Jean-Louis Bourlanges : le besoin d’Europe est de retour

L’ancien député européen affirme, dans un entretien avec Thomas Ferenczi diffusé par Fréquence protestante, qu’après des années de doute les graves crises des années 2000 ont fait renaître un profond besoin d’Europe. Il soutient que l’intégration économique progresse depuis l’adoption du pacte budgétaire, conteste l’idée d’un « déficit démocratique » de l’Europe et considère que celle-ci a eu tort, après l’effondrement de l’URSS, de ne pas poser la question des frontières de l’Union. Voici des extraits de cet entretien.

Sur la relance de l’Union européenne.

« Comme toujours, c’est quand ça va mal que ça commence à aller mieux. Nous sommes dans une phase très nouvelle, un peu schizophrénique, dans laquelle, sous l’effet de tous les bouleversements géopolitiques, idéologiques, économiques des vingt dernières années, le besoin de l’Europe est puissamment de retour et en même temps la désaffection à l’égard de l’idée européenne fait des ravages. Nous vivons dans cet entre-deux quasi schizophrénique. Les gens n’aiment plus l’Union européenne et sont attachés à l’euro. Qui l’eût cru ?

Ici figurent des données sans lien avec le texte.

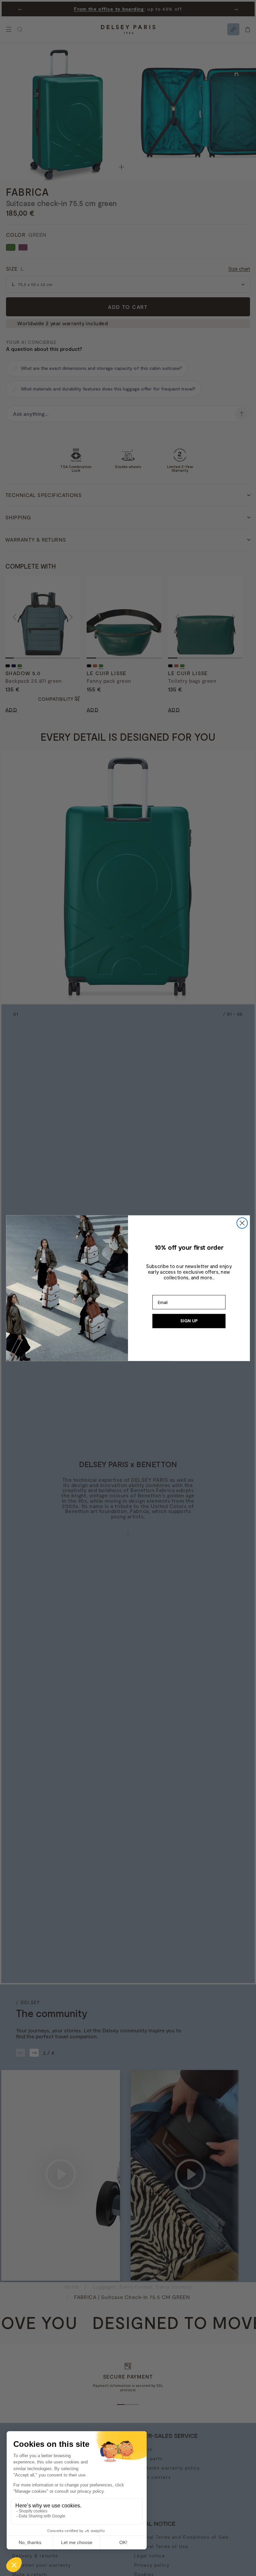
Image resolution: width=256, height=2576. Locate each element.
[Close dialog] (242, 1222)
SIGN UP (189, 1321)
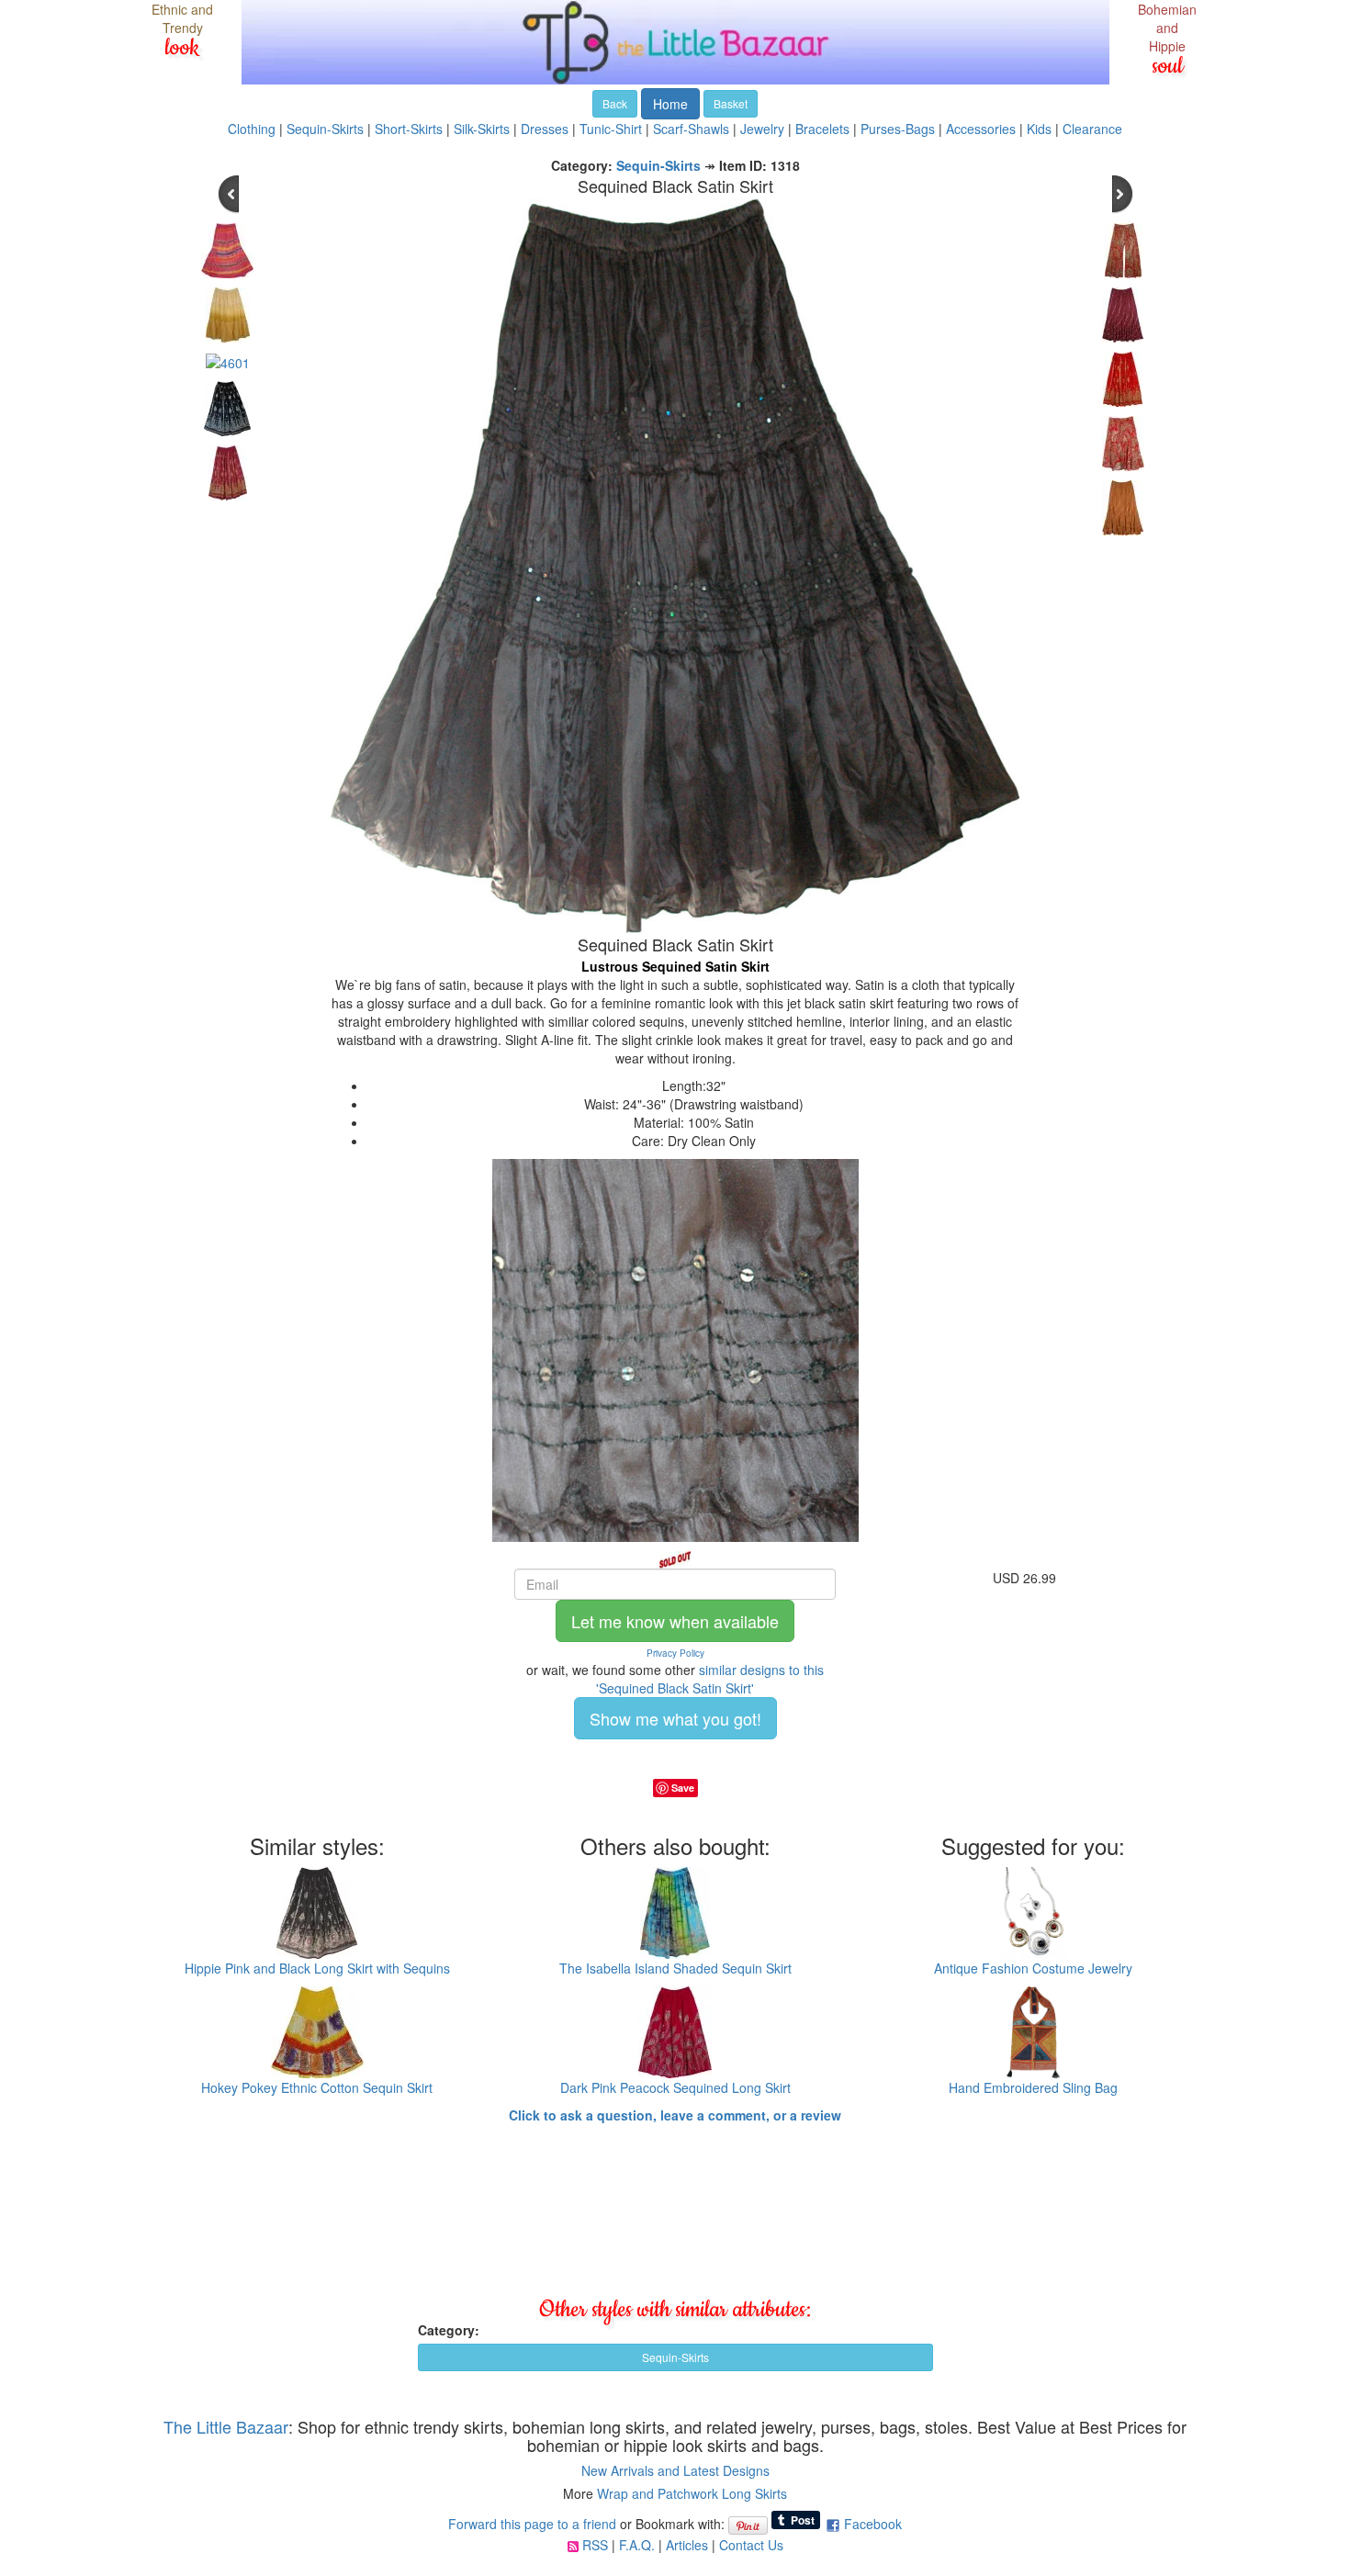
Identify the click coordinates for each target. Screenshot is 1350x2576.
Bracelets (822, 128)
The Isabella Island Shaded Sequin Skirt (675, 1968)
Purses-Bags (898, 128)
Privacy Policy (675, 1653)
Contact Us (751, 2545)
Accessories (981, 128)
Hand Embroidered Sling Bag (1033, 2087)
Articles (687, 2545)
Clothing (252, 128)
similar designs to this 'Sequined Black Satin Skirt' (710, 1678)
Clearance (1092, 128)
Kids (1039, 128)
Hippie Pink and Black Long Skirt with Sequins (317, 1968)
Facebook (873, 2523)
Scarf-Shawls (691, 128)
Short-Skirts (409, 128)
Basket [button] (731, 103)
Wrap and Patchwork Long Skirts (692, 2493)
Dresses (544, 128)
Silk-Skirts (482, 128)
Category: (448, 2330)
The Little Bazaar (225, 2426)
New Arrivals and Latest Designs (675, 2470)
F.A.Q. (637, 2545)
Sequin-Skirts (325, 128)
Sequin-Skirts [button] (675, 2357)
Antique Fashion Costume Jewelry (1033, 1968)
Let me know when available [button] (675, 1621)
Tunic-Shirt (610, 128)
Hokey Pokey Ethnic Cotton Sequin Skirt (317, 2087)
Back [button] (614, 103)
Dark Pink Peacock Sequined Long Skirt (675, 2087)
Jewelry (762, 128)
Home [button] (670, 104)
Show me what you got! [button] (675, 1718)
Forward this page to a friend (532, 2523)
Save (682, 1787)
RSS (595, 2545)
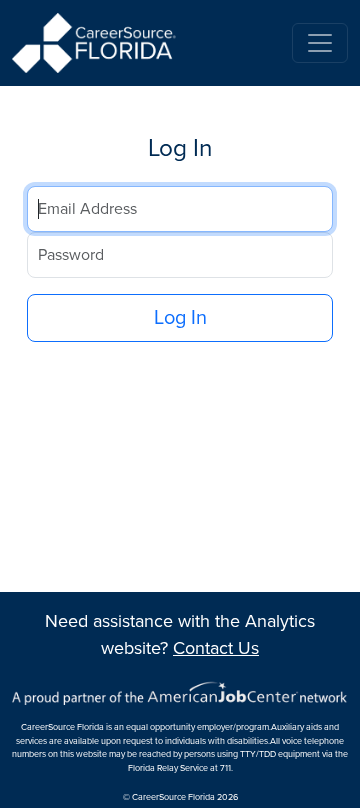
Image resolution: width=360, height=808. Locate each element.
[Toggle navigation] (320, 43)
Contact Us (216, 648)
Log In (180, 318)
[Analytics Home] (97, 43)
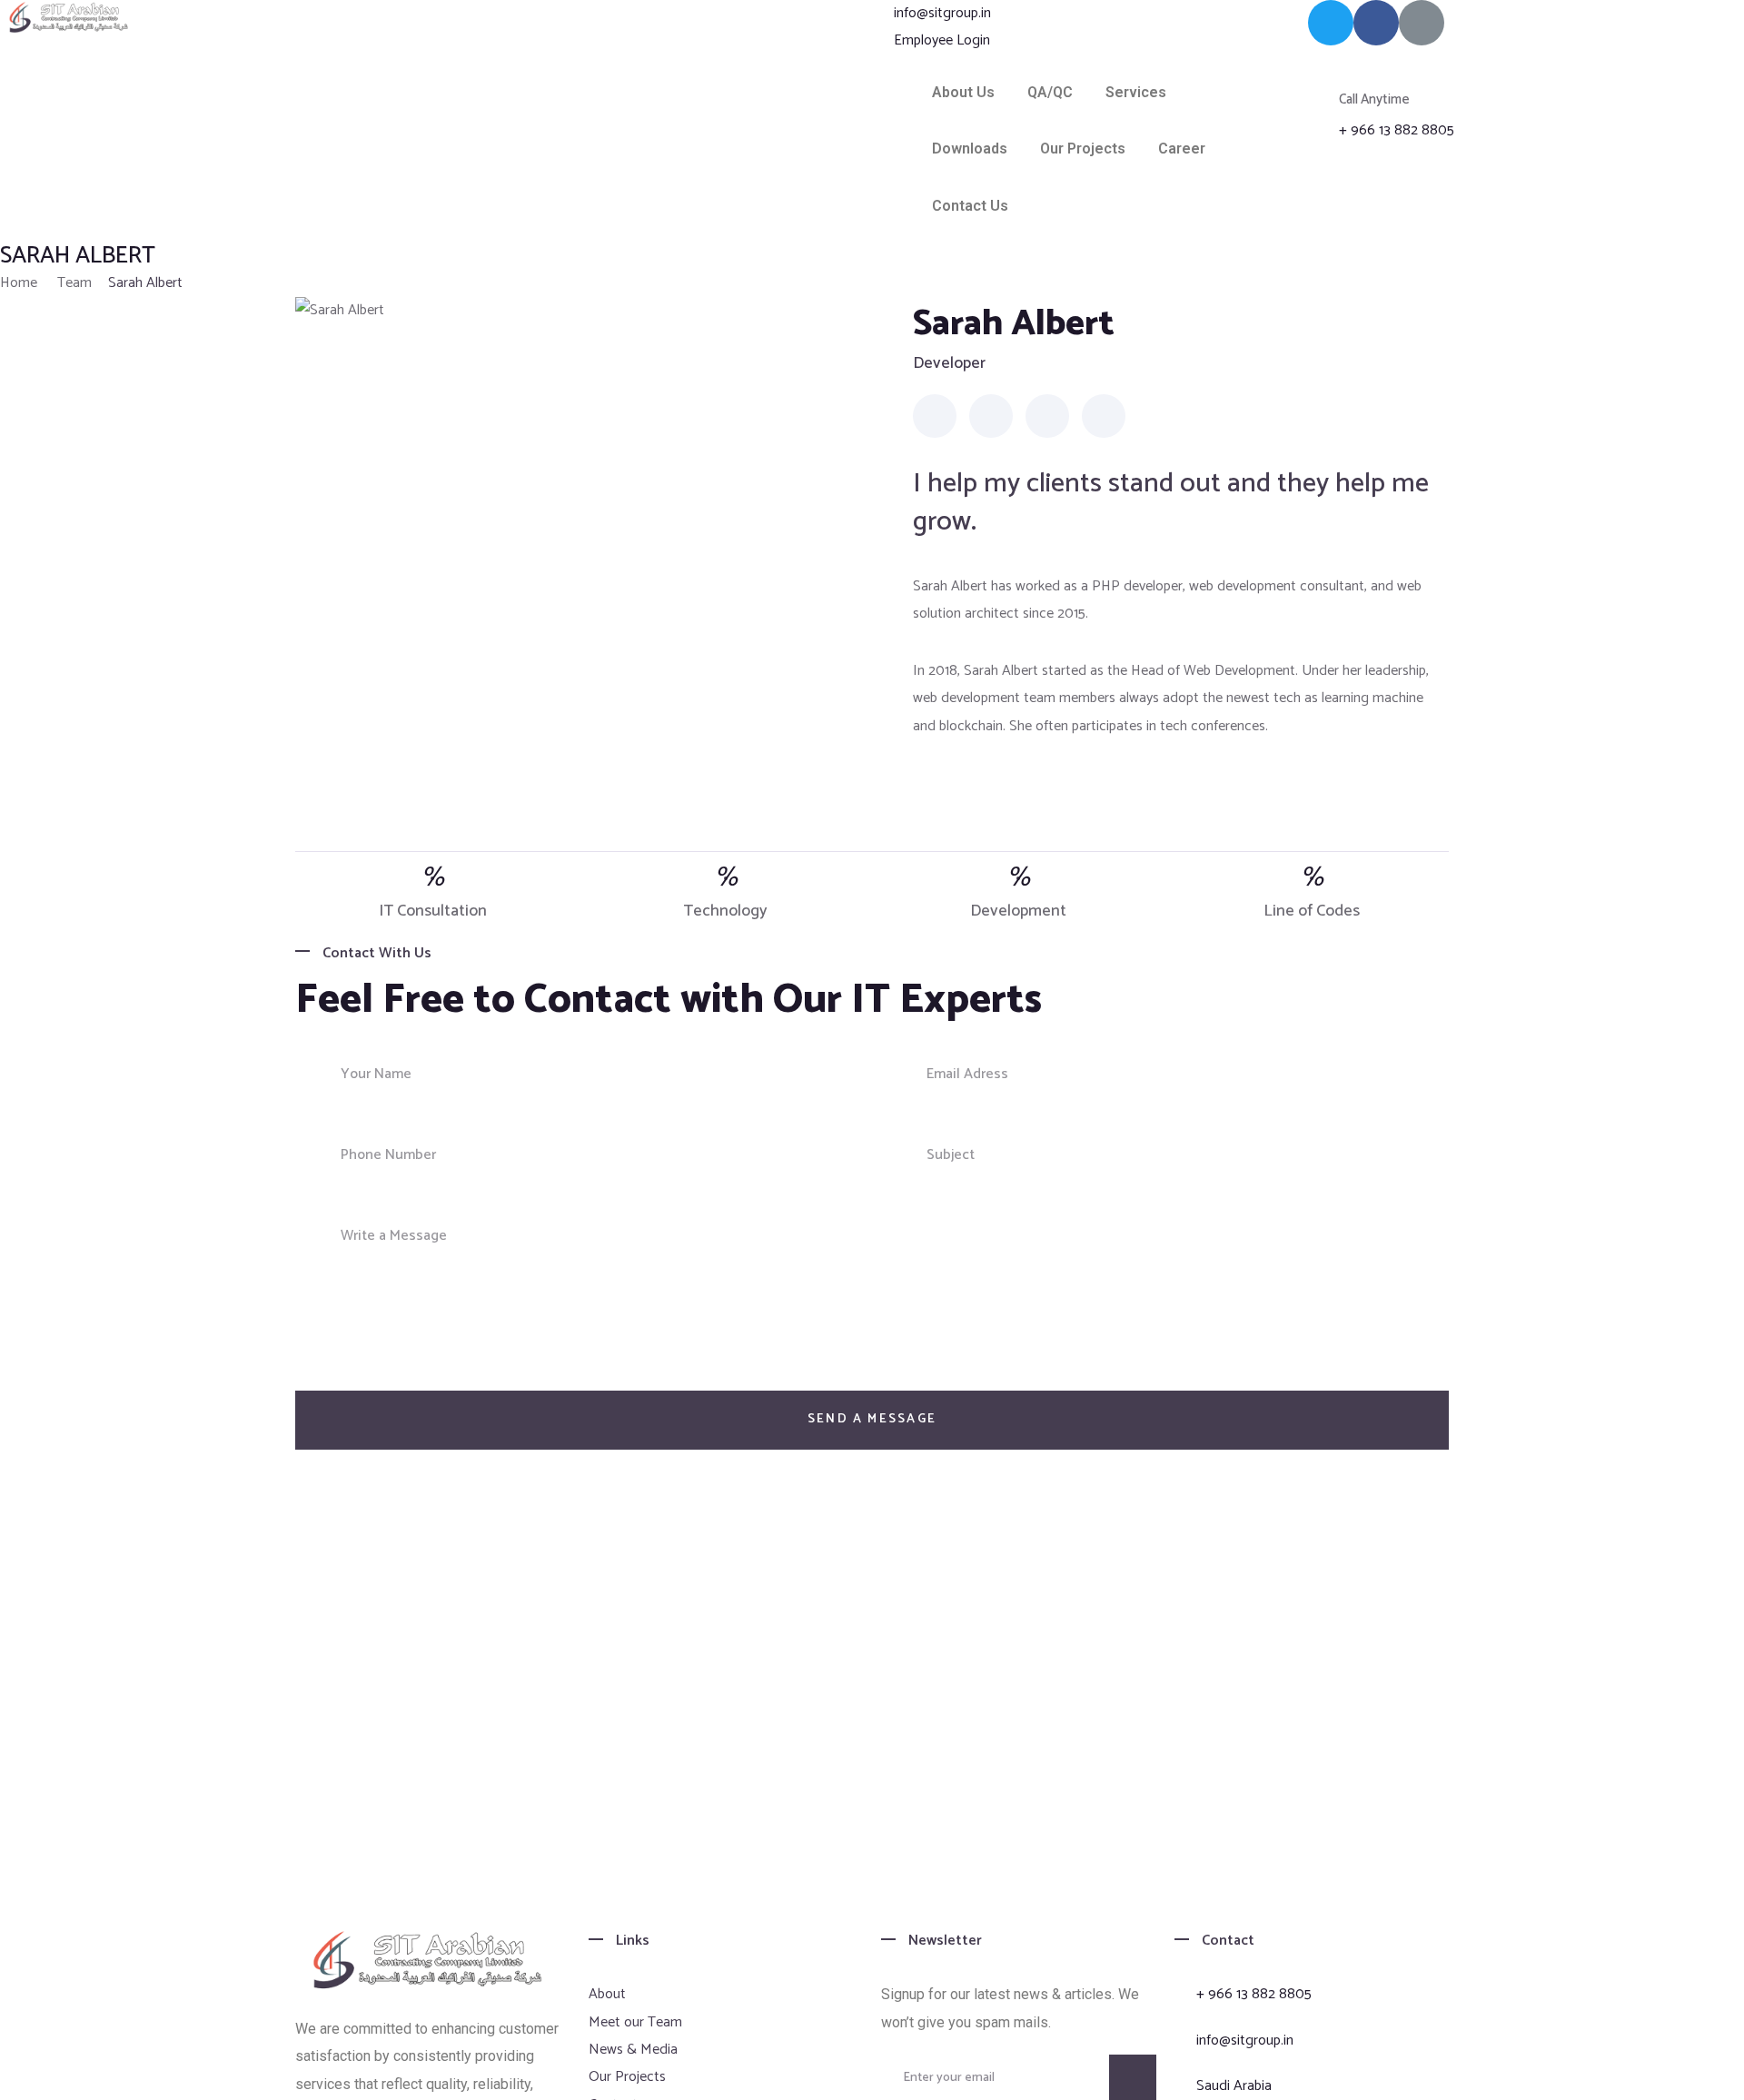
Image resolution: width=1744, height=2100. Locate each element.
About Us (963, 92)
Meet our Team (635, 2022)
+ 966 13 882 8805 (1396, 131)
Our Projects (1082, 148)
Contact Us (970, 205)
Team (74, 283)
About (607, 1994)
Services (1135, 92)
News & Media (633, 2049)
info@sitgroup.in (942, 14)
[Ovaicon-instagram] (1421, 22)
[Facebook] (1376, 22)
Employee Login (942, 41)
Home (18, 283)
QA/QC (1050, 92)
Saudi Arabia (1234, 2086)
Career (1181, 148)
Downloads (969, 148)
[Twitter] (1330, 22)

« Dans les années 1990 le sentiment qui s’est répandu est que l’Europe était inutile. On avait gagné la partie contre l’Union soviétique. On avait une économie mondialisée que certains, comme Alain Minc, qualifiaient d’heureuse. On avait l’impression qu’on avait purgé toutes les grandes crises. On avait l’hyperpuissance américaine, comme le disait Hubert Védrine. Sur le plan idéologique, comme l’avait dit Francis Fukuyama, c’était la fin de l’histoire, les valeurs libérales, pluralistes, respectueuses des droits fondamentaux, allaient s’étendre à toute la planète. Donc l’Europe était devenue inutile, ce que disait à haute voix George Brown et ce que pensaient tous les autres.

Et puis crac, dans les années 2000 on a eu des crises extrêmement graves. On a découvert qu’il ne suffisait pas d’avoir quelques petites disciplines qu’on respectait plus ou moins et un instrument de change commun qui était l’euro, qu’il fallait avoir des politiques économiques qui avaient deux caractéristiques qu’on n’avait jamais vraiment envisagées de gaieté de cœur dans les années 1990 : elles devaient être solidaires, aimez-vous les uns les autres, et elles devaient être ingérentes, interdépendantes. On ne pouvait pas dire : ce sont les Grecs, ils font ce qu’ils veulent, ce sont les Français, ils font ce qu’ils veulent. Le système impliquait que tout le monde ait les yeux dans les affaires de tout le monde, ce qui impliquait un degré d’intégration supplémentaire. La crise aurait pu emporter l’euro. A partir du moment où elle n’emportait pas l’euro, elle appelait une intégration supplémentaire.

Sur le plan géopolitique c’est la même chose. On a bien vu que les valeurs qu’on croyait avoir définitivement conquises après la chute du mur de Berlin et la dislocation de l’Union soviétique, eh bien pas du tout. On a dans les trois monothéismes, et notamment dans le monothéisme musulman, des tentatives de radicalisme intégriste qui sont extrêmement pernicieuses. On a vu à partir de la Chine une dichotomie assez perverse entre des valeurs capitalistes acceptées et des valeurs démocratiques refusées. Et on a une espèce d’instabilité aux frontières de l’Europe coïncidant avec un assez grand retrait des Etats-Unis. L’environnement qui est le nôtre aujourd’hui n’a jamais été aussi dangereux. De la Mauritanie à l’Estonie nous avons toute une couronne de déséquilibres menaces, de violences devant lesquelles nous ne pouvons pas ne pas réagir. Donc, le besoin d’Europe est de retour.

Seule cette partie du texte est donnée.